- [TASK INSTRUCTIONS]
Copy the stretch of lines from the one containing "Lexus GS350 v2" through the one containing "[x=1251, y=513]", both included, reproducing each line verbatim.
---------- RECORD LIST ----------
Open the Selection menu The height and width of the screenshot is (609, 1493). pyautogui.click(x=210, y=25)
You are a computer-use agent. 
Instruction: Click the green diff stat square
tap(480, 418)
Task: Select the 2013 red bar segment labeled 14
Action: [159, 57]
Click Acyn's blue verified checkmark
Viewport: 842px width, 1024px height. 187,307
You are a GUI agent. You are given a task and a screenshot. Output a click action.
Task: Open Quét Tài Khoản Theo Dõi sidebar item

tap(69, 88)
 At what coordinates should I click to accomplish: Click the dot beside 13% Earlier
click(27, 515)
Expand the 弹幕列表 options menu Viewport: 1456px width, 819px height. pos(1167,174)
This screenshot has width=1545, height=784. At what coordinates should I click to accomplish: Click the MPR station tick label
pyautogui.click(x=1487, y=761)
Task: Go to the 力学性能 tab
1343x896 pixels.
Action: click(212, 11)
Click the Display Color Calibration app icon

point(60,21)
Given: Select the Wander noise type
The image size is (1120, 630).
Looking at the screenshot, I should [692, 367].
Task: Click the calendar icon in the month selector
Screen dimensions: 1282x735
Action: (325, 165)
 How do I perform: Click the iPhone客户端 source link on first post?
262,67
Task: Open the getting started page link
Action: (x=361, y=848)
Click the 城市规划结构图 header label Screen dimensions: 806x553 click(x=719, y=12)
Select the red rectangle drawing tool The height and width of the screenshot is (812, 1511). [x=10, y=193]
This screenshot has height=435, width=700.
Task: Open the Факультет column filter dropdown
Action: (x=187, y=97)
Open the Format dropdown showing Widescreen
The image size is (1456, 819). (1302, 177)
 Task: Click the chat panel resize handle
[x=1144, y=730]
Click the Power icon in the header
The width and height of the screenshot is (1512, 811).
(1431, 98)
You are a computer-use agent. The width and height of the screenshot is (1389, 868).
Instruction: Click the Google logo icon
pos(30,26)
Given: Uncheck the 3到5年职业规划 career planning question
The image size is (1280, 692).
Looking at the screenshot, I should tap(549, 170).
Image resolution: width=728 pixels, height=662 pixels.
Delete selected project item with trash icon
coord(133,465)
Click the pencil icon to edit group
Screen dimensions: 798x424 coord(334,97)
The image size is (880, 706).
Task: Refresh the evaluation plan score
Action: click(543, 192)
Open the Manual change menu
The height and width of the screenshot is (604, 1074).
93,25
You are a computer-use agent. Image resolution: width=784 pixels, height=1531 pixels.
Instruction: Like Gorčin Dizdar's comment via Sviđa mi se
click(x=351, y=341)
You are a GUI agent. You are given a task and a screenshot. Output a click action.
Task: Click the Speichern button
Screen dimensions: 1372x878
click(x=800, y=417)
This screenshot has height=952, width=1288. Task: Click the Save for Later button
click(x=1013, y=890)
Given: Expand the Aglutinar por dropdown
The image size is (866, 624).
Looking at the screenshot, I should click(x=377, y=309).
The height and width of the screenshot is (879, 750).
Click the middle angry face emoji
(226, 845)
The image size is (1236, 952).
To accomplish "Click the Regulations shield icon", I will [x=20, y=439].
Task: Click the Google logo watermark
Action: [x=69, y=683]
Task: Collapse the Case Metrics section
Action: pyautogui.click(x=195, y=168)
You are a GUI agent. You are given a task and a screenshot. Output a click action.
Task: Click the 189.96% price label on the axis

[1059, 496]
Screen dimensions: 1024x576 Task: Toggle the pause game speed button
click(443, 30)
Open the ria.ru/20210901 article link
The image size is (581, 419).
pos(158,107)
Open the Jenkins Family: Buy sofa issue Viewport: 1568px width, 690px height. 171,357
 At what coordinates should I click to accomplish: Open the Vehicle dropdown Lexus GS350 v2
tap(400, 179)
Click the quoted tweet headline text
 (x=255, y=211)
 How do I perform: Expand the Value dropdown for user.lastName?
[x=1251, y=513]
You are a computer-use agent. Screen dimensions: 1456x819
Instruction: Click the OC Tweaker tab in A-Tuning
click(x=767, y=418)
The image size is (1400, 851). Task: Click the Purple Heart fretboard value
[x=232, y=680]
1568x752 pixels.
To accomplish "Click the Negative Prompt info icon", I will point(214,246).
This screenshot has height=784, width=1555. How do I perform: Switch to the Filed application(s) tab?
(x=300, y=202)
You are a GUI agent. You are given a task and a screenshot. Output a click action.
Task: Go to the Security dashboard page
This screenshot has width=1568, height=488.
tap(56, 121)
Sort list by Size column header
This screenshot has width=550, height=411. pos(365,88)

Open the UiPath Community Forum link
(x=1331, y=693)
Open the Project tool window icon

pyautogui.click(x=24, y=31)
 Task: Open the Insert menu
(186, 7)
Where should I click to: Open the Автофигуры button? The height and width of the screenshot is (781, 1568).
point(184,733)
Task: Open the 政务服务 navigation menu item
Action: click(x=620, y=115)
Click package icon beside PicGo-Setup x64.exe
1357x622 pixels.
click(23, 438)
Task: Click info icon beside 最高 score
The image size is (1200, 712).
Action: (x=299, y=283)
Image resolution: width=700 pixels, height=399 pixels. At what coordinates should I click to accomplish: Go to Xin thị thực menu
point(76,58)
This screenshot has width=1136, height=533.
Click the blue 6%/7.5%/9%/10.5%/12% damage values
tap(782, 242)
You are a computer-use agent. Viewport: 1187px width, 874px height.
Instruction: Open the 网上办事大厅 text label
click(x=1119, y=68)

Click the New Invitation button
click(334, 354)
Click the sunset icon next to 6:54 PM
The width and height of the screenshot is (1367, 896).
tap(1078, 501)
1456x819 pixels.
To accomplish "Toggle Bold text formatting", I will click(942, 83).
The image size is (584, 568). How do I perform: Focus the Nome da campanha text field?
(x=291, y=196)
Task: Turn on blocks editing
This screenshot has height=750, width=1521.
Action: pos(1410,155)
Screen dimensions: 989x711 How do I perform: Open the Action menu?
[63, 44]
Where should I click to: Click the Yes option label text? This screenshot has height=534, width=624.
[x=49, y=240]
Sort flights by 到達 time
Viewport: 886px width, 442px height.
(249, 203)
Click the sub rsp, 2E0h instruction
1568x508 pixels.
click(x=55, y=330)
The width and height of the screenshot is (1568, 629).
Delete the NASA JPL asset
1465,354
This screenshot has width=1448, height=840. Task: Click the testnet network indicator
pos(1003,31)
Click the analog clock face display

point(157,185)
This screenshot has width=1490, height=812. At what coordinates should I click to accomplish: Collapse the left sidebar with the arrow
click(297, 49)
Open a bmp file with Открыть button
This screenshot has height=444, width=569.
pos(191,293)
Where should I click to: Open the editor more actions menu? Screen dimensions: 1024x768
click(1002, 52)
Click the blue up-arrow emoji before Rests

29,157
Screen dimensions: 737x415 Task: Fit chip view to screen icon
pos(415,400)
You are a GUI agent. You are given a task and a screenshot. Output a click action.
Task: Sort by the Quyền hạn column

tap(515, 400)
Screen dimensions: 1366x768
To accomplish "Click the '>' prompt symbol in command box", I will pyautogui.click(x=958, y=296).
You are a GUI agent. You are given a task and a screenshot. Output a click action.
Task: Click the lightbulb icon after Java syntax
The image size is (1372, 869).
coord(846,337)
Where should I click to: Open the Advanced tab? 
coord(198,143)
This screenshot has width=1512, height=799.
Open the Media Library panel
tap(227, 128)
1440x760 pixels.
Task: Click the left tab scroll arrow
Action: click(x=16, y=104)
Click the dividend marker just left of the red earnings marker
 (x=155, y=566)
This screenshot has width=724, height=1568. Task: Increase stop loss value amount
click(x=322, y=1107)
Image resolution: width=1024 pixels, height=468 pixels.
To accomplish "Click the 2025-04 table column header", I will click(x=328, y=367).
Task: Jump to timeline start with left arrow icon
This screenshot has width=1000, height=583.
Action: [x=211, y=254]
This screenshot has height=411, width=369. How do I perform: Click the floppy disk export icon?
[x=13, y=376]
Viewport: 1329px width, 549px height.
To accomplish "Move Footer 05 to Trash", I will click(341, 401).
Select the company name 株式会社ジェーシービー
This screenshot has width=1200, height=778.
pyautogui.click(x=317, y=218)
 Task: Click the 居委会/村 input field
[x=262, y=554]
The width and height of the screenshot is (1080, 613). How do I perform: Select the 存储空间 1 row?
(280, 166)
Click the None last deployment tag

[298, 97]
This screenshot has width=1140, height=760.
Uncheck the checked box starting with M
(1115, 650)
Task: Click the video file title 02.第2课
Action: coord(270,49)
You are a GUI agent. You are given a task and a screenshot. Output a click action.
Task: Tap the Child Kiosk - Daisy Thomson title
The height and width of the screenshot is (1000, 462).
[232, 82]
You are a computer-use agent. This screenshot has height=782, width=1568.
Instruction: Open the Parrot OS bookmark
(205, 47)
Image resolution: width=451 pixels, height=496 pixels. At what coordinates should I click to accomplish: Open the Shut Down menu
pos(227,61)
----------
- [EXPECTED ANSWER]
 At what coordinates should I click to accomplish: Open the Vehicle dropdown Lexus GS350 v2
tap(400, 179)
Click the quoted tweet headline text
 (x=255, y=211)
 How do I perform: Expand the Value dropdown for user.lastName?
[x=1251, y=513]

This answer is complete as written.